[Problem to solve] Show all lines from the material that carry the word "Help".

[Exercise data]
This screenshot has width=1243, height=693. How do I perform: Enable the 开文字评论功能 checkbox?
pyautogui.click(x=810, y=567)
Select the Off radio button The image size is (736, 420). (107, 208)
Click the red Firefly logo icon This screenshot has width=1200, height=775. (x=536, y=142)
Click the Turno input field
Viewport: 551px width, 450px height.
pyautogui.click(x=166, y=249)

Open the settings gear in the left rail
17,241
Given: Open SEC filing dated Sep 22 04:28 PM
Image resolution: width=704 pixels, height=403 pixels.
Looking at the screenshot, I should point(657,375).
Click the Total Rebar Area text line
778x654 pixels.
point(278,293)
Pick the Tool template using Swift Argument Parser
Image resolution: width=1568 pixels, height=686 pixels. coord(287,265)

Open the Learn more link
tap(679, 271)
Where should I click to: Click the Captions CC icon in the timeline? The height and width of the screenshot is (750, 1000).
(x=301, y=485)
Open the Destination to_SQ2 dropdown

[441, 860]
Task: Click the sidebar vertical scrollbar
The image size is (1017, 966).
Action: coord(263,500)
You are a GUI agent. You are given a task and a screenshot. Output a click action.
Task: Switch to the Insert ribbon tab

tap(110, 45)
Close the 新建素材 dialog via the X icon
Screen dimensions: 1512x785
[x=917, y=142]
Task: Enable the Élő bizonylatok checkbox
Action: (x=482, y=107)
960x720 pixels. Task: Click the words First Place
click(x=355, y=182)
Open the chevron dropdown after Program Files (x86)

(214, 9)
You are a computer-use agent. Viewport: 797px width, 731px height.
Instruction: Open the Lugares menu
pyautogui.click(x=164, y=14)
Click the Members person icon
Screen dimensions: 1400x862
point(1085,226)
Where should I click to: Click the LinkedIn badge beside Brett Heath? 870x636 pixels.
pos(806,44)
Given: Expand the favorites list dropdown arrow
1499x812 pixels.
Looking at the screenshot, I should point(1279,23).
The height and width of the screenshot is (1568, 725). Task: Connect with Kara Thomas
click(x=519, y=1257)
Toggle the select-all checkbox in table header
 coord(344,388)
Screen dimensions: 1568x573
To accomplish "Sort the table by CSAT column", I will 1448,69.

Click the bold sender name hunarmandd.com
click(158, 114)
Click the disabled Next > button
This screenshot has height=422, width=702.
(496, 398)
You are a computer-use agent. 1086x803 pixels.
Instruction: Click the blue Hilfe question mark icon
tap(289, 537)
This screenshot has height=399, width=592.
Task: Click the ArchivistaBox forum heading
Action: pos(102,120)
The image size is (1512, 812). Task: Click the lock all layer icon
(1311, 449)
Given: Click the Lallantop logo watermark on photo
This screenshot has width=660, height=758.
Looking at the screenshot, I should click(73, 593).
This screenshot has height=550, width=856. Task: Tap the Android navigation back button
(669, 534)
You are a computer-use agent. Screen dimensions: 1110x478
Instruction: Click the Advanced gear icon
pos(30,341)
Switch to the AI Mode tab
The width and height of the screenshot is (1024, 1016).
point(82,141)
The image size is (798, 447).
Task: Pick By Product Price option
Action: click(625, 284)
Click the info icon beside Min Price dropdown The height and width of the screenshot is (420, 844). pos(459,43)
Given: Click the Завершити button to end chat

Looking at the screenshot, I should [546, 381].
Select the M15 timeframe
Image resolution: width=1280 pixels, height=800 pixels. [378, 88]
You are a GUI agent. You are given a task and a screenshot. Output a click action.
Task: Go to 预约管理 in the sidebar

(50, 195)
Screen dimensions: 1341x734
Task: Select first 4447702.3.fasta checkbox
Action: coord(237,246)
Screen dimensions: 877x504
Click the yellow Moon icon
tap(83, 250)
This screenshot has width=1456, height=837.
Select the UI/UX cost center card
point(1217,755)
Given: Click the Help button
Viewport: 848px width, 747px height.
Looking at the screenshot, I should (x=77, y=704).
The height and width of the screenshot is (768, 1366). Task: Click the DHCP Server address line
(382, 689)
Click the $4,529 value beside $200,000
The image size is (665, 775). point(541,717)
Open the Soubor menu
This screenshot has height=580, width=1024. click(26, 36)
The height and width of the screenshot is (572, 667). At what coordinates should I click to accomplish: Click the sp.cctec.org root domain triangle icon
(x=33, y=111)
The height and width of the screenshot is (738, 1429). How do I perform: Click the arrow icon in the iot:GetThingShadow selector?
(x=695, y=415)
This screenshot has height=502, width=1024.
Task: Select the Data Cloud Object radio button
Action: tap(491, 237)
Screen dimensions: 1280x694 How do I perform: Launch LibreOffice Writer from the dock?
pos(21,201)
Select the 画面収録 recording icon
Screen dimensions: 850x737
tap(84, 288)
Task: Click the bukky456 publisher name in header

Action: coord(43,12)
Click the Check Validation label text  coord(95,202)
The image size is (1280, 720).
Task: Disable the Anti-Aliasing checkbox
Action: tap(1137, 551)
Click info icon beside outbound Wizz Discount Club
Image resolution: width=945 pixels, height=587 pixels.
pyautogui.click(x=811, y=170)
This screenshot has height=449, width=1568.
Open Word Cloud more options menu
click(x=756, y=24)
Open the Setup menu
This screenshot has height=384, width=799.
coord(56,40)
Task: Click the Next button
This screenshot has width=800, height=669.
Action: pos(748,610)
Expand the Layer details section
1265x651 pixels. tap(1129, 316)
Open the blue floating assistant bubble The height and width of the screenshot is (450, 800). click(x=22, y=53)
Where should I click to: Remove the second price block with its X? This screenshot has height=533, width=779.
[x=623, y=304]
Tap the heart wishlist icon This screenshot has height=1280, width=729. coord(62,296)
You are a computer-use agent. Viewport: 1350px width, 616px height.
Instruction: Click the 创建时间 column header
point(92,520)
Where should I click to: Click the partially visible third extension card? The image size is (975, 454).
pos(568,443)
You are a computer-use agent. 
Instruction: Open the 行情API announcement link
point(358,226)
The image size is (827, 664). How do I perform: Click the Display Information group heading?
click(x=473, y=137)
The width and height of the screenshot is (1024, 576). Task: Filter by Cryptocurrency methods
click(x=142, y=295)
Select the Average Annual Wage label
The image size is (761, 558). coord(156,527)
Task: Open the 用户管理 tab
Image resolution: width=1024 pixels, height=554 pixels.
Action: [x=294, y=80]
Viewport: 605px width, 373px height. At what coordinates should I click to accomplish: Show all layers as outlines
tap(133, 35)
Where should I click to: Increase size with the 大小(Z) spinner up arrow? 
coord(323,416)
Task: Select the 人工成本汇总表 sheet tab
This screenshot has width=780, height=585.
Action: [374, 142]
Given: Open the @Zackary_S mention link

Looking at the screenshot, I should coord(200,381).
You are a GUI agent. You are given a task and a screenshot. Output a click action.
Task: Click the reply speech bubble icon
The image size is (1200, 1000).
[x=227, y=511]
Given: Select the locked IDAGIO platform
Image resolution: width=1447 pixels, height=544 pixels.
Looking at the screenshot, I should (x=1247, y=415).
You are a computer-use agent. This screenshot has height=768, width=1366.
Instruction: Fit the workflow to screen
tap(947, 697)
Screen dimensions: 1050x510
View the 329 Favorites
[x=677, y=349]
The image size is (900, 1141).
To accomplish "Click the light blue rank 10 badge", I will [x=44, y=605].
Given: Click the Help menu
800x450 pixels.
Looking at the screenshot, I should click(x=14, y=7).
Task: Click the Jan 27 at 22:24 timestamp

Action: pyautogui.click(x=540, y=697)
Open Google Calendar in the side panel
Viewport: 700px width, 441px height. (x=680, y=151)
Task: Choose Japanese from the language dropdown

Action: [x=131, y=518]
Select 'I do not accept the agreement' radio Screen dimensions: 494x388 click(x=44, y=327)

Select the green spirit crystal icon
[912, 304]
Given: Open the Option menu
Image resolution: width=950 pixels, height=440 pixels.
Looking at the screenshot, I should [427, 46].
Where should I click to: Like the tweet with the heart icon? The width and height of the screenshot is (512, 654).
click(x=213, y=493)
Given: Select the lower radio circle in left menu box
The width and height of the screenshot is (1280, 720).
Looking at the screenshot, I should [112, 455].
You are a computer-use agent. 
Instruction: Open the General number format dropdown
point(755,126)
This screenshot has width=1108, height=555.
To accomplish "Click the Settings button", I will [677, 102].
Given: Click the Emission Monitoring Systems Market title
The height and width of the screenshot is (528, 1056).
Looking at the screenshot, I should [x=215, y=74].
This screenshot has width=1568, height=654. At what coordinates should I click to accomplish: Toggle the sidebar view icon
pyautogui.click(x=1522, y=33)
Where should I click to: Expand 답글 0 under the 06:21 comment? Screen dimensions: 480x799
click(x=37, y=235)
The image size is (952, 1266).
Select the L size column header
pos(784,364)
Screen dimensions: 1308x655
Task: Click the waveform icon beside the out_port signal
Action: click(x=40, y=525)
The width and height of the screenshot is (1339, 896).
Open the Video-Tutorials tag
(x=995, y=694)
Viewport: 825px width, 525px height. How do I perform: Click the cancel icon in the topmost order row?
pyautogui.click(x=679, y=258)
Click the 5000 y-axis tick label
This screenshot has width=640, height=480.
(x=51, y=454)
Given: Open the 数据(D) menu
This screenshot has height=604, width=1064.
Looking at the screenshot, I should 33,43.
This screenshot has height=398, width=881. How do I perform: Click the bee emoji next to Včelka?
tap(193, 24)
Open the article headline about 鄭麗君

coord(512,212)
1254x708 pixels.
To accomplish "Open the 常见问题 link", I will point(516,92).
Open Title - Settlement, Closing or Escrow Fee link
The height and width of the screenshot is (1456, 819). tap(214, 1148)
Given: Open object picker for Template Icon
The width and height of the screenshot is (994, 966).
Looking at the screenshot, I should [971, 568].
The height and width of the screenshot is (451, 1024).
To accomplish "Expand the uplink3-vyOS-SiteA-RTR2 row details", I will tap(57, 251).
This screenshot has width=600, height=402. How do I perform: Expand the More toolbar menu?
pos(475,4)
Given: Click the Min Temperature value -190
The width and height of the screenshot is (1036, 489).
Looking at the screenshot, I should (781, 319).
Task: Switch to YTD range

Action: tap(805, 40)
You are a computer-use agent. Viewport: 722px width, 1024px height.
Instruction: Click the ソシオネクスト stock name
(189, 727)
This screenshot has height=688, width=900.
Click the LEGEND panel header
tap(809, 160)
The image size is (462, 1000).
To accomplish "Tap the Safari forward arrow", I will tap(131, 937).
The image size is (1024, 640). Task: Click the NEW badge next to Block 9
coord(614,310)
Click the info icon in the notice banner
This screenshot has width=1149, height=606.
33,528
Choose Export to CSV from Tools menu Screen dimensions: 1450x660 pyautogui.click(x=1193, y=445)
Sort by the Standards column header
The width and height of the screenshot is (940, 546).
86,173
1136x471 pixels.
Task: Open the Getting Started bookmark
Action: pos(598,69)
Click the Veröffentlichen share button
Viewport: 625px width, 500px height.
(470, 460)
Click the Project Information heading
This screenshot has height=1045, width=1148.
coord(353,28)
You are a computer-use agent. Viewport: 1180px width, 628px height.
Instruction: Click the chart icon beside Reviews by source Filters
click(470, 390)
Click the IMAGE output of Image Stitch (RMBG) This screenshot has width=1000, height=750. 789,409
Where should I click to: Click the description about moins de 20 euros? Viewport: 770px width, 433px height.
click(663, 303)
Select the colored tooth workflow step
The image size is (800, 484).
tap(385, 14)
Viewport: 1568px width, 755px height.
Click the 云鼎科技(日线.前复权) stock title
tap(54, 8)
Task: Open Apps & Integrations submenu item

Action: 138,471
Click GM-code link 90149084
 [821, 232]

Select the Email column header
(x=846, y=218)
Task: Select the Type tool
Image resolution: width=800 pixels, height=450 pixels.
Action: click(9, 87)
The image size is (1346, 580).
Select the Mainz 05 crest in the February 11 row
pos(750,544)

[Solution to this task]
Given: Click the Help button
Given: Click the Help menu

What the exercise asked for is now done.